____ Given entries

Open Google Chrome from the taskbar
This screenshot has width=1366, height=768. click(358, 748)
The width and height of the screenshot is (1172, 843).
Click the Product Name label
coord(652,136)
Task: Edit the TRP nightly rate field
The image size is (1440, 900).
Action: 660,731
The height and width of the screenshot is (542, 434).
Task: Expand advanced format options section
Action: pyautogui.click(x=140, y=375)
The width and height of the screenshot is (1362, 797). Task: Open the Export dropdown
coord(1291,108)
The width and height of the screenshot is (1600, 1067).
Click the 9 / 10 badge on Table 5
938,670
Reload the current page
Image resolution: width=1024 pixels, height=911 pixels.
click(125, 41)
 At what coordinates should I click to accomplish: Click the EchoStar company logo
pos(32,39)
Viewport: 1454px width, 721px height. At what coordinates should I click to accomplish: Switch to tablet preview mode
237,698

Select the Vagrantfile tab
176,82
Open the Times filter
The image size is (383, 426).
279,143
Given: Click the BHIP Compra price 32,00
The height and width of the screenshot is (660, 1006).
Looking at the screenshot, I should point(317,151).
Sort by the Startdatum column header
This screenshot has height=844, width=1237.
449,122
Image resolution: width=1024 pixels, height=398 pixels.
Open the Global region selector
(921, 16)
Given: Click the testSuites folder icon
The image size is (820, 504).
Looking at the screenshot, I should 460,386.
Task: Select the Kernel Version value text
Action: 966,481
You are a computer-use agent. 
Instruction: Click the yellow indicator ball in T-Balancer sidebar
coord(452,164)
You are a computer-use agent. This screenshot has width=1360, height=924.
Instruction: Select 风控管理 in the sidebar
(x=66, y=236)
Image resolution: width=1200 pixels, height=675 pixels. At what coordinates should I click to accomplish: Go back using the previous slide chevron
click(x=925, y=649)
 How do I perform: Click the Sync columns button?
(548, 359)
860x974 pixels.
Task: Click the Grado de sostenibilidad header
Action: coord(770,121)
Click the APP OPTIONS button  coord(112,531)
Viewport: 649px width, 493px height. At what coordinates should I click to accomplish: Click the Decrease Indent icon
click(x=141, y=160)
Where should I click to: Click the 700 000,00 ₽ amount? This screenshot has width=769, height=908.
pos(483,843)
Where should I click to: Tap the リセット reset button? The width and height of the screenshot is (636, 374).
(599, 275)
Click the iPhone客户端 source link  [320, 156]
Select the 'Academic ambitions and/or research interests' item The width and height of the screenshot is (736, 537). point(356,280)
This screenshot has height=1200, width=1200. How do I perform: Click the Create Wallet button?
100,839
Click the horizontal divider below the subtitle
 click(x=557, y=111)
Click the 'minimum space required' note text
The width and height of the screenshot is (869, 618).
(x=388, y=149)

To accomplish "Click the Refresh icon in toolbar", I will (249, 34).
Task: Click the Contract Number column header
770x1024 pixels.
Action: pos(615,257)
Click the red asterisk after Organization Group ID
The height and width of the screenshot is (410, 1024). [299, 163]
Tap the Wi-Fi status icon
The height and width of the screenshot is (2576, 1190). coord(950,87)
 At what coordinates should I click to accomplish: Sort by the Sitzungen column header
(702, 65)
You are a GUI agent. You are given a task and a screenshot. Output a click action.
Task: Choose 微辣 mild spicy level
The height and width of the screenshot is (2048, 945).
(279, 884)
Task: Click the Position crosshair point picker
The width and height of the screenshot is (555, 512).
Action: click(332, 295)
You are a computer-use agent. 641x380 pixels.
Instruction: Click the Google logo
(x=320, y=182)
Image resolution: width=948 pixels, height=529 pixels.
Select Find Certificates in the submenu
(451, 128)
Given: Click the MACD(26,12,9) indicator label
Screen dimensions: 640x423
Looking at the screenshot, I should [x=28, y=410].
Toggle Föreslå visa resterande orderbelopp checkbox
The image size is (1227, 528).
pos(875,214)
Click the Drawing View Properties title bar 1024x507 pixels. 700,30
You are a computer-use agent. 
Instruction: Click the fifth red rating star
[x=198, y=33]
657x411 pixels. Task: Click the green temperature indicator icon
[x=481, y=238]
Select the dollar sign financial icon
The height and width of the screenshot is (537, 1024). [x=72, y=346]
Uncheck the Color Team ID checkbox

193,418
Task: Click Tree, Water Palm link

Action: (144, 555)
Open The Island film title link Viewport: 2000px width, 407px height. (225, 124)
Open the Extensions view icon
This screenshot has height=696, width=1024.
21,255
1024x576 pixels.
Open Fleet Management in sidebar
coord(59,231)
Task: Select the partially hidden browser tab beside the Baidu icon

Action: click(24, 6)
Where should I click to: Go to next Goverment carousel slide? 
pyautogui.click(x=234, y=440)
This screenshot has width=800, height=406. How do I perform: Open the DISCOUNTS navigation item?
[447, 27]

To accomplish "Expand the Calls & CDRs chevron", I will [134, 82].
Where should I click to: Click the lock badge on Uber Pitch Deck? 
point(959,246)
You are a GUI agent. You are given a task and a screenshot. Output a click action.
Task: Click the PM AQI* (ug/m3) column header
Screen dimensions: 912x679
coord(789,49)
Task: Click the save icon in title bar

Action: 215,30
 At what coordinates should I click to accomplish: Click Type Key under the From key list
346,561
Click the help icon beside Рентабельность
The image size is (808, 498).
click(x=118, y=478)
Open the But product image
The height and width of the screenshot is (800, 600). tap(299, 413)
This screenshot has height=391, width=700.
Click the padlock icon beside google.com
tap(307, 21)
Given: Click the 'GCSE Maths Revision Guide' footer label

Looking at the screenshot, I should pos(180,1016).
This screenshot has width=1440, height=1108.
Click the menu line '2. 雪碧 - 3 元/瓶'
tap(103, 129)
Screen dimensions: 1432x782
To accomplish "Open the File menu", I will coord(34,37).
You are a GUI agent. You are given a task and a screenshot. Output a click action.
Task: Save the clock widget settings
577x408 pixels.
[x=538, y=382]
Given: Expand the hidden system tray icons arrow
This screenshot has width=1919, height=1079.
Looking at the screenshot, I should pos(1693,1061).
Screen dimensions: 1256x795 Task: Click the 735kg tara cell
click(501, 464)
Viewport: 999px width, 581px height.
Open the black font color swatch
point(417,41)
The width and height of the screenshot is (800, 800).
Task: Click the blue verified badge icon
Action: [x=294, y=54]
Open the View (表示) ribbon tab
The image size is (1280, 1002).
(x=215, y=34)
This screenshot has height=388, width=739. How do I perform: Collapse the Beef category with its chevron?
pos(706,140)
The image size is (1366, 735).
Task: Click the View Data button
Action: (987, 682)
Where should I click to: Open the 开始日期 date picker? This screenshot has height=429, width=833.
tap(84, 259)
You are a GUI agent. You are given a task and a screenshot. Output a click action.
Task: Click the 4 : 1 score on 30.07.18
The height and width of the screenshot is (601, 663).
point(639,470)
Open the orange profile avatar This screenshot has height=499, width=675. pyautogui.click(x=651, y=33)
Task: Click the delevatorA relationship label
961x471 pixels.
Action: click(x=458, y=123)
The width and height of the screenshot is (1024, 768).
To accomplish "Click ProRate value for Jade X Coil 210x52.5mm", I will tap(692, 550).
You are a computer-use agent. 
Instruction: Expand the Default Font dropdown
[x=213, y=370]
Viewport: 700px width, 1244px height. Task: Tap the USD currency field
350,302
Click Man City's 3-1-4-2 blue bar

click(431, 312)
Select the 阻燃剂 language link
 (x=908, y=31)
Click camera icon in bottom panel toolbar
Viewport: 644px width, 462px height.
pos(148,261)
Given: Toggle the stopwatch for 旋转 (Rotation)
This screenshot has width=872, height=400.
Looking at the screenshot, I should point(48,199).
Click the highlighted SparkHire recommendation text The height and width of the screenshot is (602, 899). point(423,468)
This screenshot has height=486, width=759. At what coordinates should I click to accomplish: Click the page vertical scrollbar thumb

________

__What you should do__
Above are some lines. Repeat exactly, and only, those from the line that has "Viewport: 649px width, 493px" through the line that has "Click the iPhone客户端".

__Result of this exercise__
Viewport: 649px width, 493px height. At what coordinates should I click to accomplish: Click the Decrease Indent icon
click(x=141, y=160)
Where should I click to: Click the 700 000,00 ₽ amount? This screenshot has width=769, height=908.
pos(483,843)
Where should I click to: Tap the リセット reset button? The width and height of the screenshot is (636, 374).
(599, 275)
Click the iPhone客户端 source link  [320, 156]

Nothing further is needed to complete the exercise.